Evonne was the only child of professional parents; her father was an attorney and her mother a physician. She’d been a loved and pampered child from day one. Every summer she spent with her maternal grandmother in Arkansas, and winter holidays she spent with her father’s parents in Virginia.
She attended a private Montessori school in Chicago until she was in third grade, then she transferred to a racially diverse public school for gifted students. Her early school years were happy ones—she was immediately recognized as a gifted performer. She danced and sang her way through school and was in a children’s choir that was on television regularly. Her parents had paid for private lessons with drama and singing coaches.
I asked about racism in Chicago. “As a kid, I only experienced one racist. This guy called me ‘nigger’ and said to stay out of his neighborhood when I rode my bike down his street. I avoided that street for a while, and finally Dad noticed. When I told him what happened, he insisted that I ride on that street. He told me I shouldn’t give racists any power over my life, even the power to decide a bike route.”
Evonne said that she liked school until fifth grade, when the girls at her school changed. She told me, “Everyone became materialistic. I could afford the right clothes but some of my friends couldn’t and they were left out of everything. I never, ever teased anyone for wearing K Mart clothes, but other girls did.”
She shook her head. “I wish I could tell you that I didn’t fall for the snob scene, but I dumped my friends and hung out with the popular kids. I was a total bore in sixth grade.”

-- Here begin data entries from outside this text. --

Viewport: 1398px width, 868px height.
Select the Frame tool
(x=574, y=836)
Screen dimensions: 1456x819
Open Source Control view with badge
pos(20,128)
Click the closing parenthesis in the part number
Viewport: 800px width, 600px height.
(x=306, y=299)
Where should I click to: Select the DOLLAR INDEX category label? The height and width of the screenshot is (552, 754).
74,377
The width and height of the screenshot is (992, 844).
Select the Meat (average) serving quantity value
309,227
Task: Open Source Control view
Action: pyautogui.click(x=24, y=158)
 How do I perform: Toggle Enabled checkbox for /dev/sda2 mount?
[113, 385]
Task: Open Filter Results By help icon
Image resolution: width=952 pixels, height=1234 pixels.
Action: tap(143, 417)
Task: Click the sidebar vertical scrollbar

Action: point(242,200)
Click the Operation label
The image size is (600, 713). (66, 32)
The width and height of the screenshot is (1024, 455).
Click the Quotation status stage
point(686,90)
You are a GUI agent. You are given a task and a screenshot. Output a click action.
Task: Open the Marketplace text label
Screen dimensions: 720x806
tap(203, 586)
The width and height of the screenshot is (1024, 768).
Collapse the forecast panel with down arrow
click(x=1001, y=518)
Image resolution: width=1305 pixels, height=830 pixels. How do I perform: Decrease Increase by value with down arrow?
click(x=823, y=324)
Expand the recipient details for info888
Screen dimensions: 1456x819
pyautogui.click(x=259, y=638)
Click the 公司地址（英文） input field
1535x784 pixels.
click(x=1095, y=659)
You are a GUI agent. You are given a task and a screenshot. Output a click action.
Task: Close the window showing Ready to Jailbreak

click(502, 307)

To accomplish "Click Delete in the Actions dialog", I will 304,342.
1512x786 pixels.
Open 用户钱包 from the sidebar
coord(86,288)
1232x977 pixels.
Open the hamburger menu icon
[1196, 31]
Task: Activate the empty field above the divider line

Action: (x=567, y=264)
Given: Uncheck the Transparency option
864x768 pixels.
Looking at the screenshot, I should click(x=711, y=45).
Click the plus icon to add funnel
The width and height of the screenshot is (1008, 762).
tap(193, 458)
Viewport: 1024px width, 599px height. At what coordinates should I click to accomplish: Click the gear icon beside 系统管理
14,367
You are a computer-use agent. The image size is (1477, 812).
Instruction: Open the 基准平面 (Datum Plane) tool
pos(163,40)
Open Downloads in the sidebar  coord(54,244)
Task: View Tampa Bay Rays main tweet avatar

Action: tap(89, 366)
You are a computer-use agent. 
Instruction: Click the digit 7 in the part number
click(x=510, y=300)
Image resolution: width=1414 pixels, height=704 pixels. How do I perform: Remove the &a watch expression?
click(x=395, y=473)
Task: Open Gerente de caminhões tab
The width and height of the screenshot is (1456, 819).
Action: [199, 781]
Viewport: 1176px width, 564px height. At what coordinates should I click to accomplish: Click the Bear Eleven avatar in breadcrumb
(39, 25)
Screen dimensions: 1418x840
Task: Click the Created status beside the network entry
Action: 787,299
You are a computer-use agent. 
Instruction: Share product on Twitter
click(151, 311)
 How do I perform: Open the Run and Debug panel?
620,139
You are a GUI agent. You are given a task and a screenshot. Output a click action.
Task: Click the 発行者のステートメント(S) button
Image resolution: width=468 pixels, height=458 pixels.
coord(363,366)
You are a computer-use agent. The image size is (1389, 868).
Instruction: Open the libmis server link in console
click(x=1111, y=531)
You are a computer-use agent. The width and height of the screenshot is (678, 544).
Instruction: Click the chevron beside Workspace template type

She paused as our cat jumped on her lap. She petted Woody for a few moments before continuing. “Junior high was the pits. I went to a new school that was 95 percent whites. I felt alone. Even the nicest white students didn’t invite me to their homes. But the blacks weren’t like me either. They were poorer and from different backgrounds.
“I thought about where I fit in. I looked for black movies in the video stores and they were about drugs and gangs, which wasn’t me. I felt like an invisible black person. I didn’t want to be an Oreo, but I didn’t want to hang out with crackheads. I couldn’t find a place. Sometimes I was angry I wasn’t white and sometimes I hated whites.”
Evonne looked sober as she thought about race. She continued, “In junior high I prayed that I would wake up in a world where everyone was the same color. Simple decisions paralyzed me. Should I sit with black kids or white kids at lunch? Should I buy heavy metal or rap?”